Scopo dell'esercizio:
Ricopia parola per parola il passo del testo sulla Ricchezza delle Nazioni che va da "Il lavoro come" fino a "con quelli cercati.", estremi inclusi.

Testo di partenza:

L'opera formalmente è composta da cinque Libri:

  1. Delle cause del progresso nelle capacità produttive del lavoro, e dell'ordine secondo cui il prodotto viene naturalmente a distribuirsi tra i diversi ceti della popolazione tratta gli effetti della divisione del lavoro ed è esposta in dettaglio la teoria smithiana del valore e della distribuzione del reddito;
  2. Della natura, dell'accumulazione e dell'impiego dei fondi tratta del ruolo svolto dalla moneta e la teoria dell'accumulazione del capitale;
  3. Del diverso progresso della prosperità nelle diverse nazioni, contiene un'esposizione critica della storia economica dalla caduta dell'impero romano;
  4. Dei sistemi di economia politica è un piccolo trattato di storia del pensiero economico e contiene la critica radicale della dottrina mercantilista e fisiocratica;
  5. Del reddito del sovrano e della repubblica analizza il ruolo dello Stato e delle finanze statali nello sviluppo economico.

Il lavoro come fonte della ricchezza delle nazioni modifica

 
Frontespizio dell'edizione originale della Ricchezza delle Nazioni, Londra, 1776

Smith individua nel lavoro svolto "il fondo da cui ogni nazione trae in ultima analisi tutte le cose necessarie e comode della vita". Tali beni sono o il prodotto immediato di tale lavoro, oppure il risultato di uno scambio di questi ultimi con quelli cercati.

Tuttavia, nota Smith, la quantità della produzione sarà il risultato di due cause distinte:

  • "l'arte, la destrezza e l'intelligenza con cui vi si esercita il lavoro", che sono le determinanti della capacità produttiva dello stesso;
  • il rapporto tra coloro che sono impiegati in lavori produttivi e coloro che non lo sono, quelli che Smith chiama lavoratori improduttivi.

In Smith la ricchezza di una nazione non deriva quindi dalla quantità di risorse naturali o metalli preziosi di cui essa può disporre, come ritenevano i mercantilisti, né è generata solo dalla terra, l'unica risorsa capace di produrre un sovrappiù per i fisiocratici, ma dal lavoro produttivo in essa svolto, e dalla capacità produttiva di tale lavoro.

La divisione del lavoro modifica

 
Inquiry into the nature and causes of the wealth of nations, 1922

Nel Capitolo I Smith passa all'individuazione dei fattori che influiscono su tale produttività. A tale proposito afferma:

«La causa del progresso nelle capacità produttive del lavoro, nonché della maggior parte dell'arte, destrezza e intelligenza con cui il lavoro viene svolto e diretto, sembra sia stata la divisione del lavoro»

Record grezzi
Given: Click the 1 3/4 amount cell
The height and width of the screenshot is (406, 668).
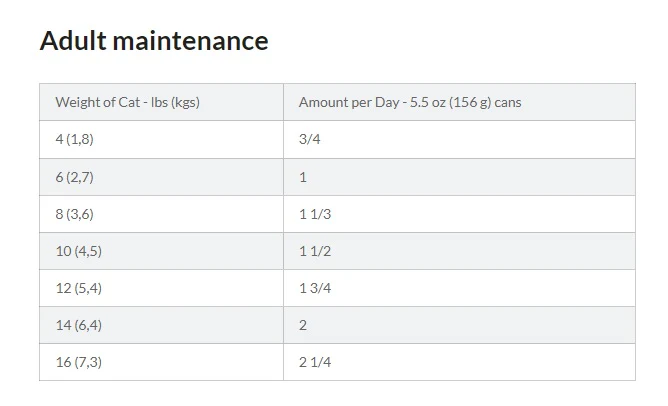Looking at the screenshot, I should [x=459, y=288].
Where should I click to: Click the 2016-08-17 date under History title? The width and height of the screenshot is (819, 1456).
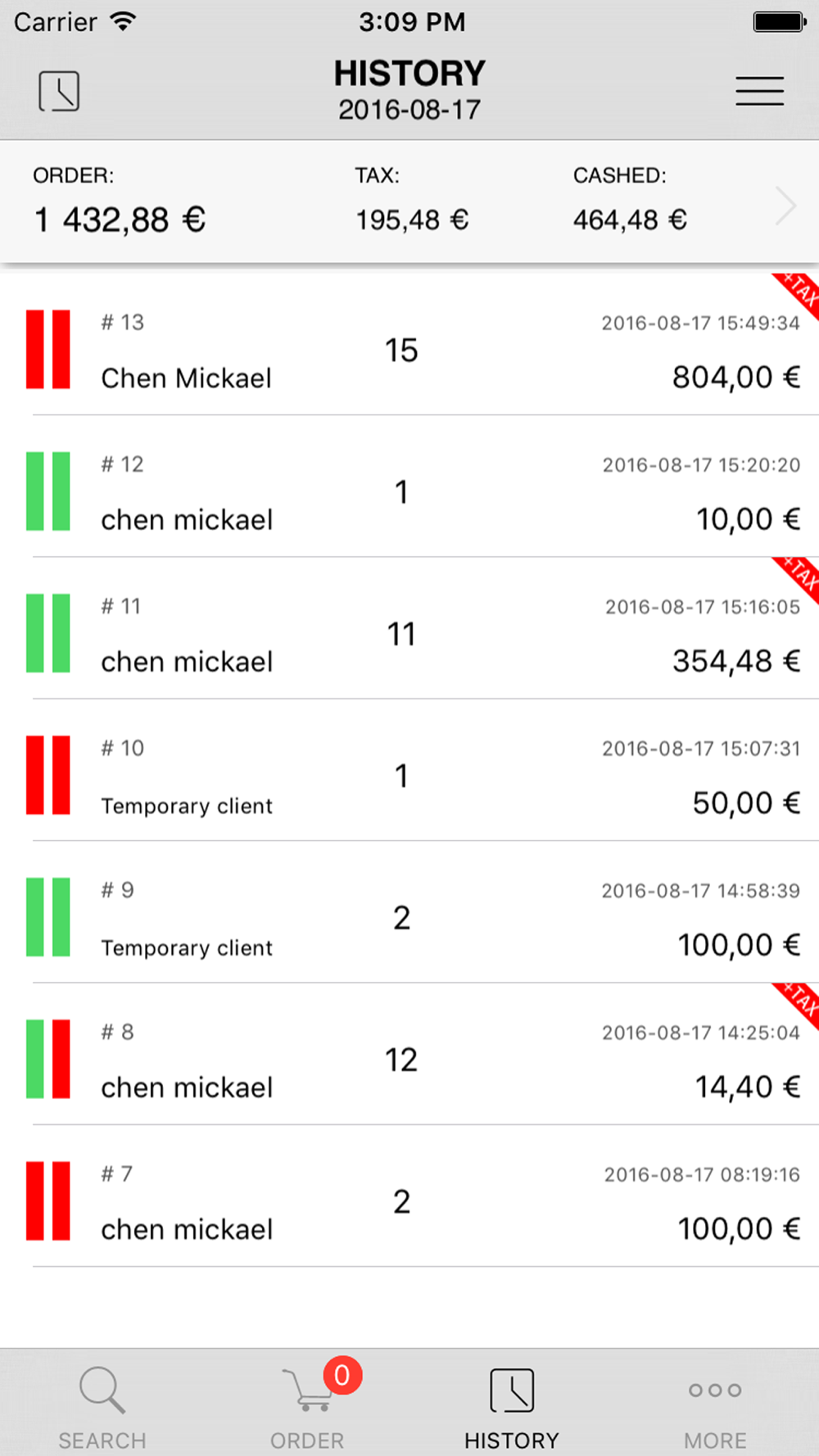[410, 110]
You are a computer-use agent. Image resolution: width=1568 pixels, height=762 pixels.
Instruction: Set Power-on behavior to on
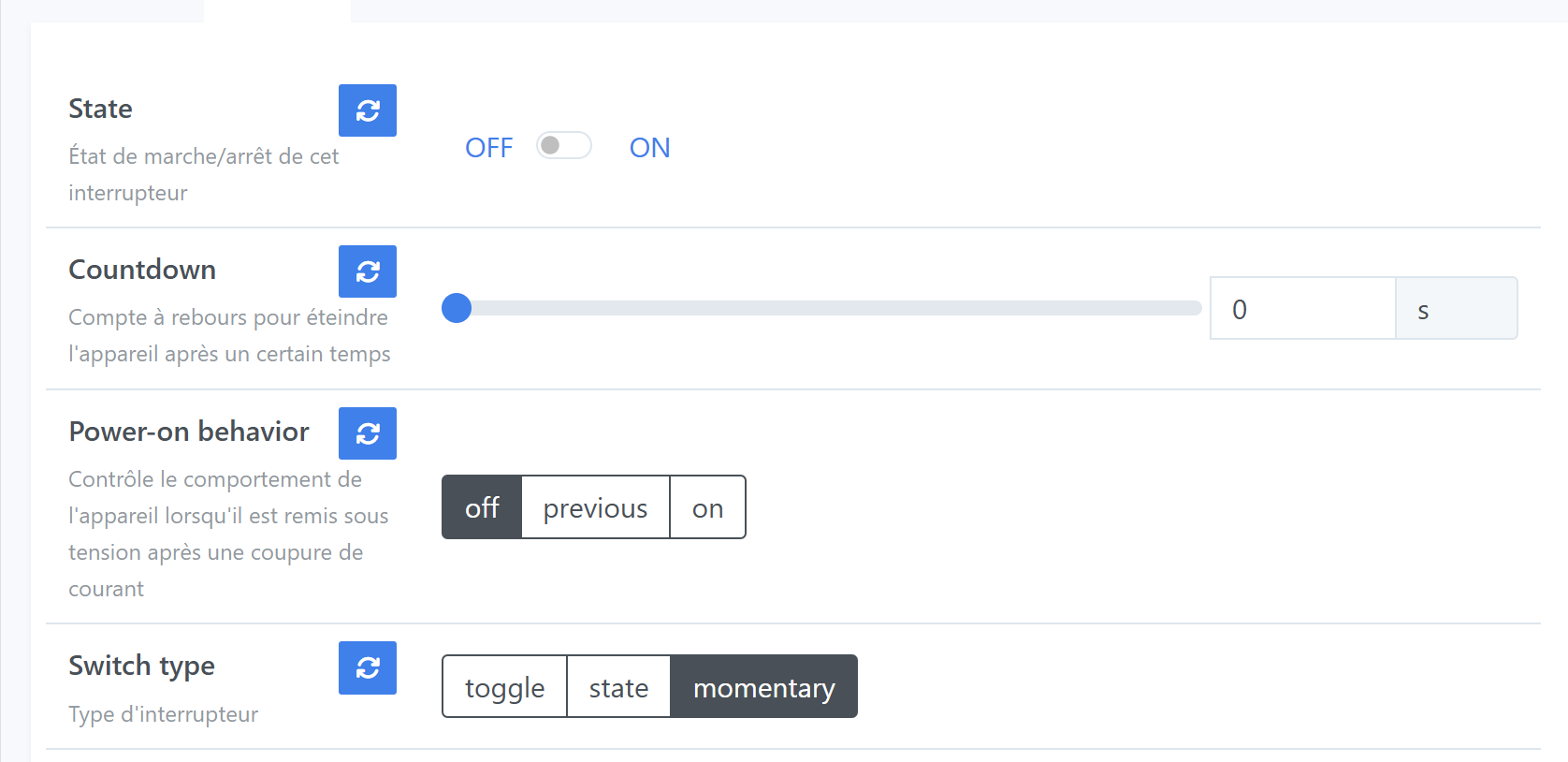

Soluzione:
Il lavoro come fonte della ricchezza delle nazioni modifica

 
Frontespizio dell'edizione originale della Ricchezza delle Nazioni, Londra, 1776

Smith individua nel lavoro svolto "il fondo da cui ogni nazione trae in ultima analisi tutte le cose necessarie e comode della vita". Tali beni sono o il prodotto immediato di tale lavoro, oppure il risultato di uno scambio di questi ultimi con quelli cercati.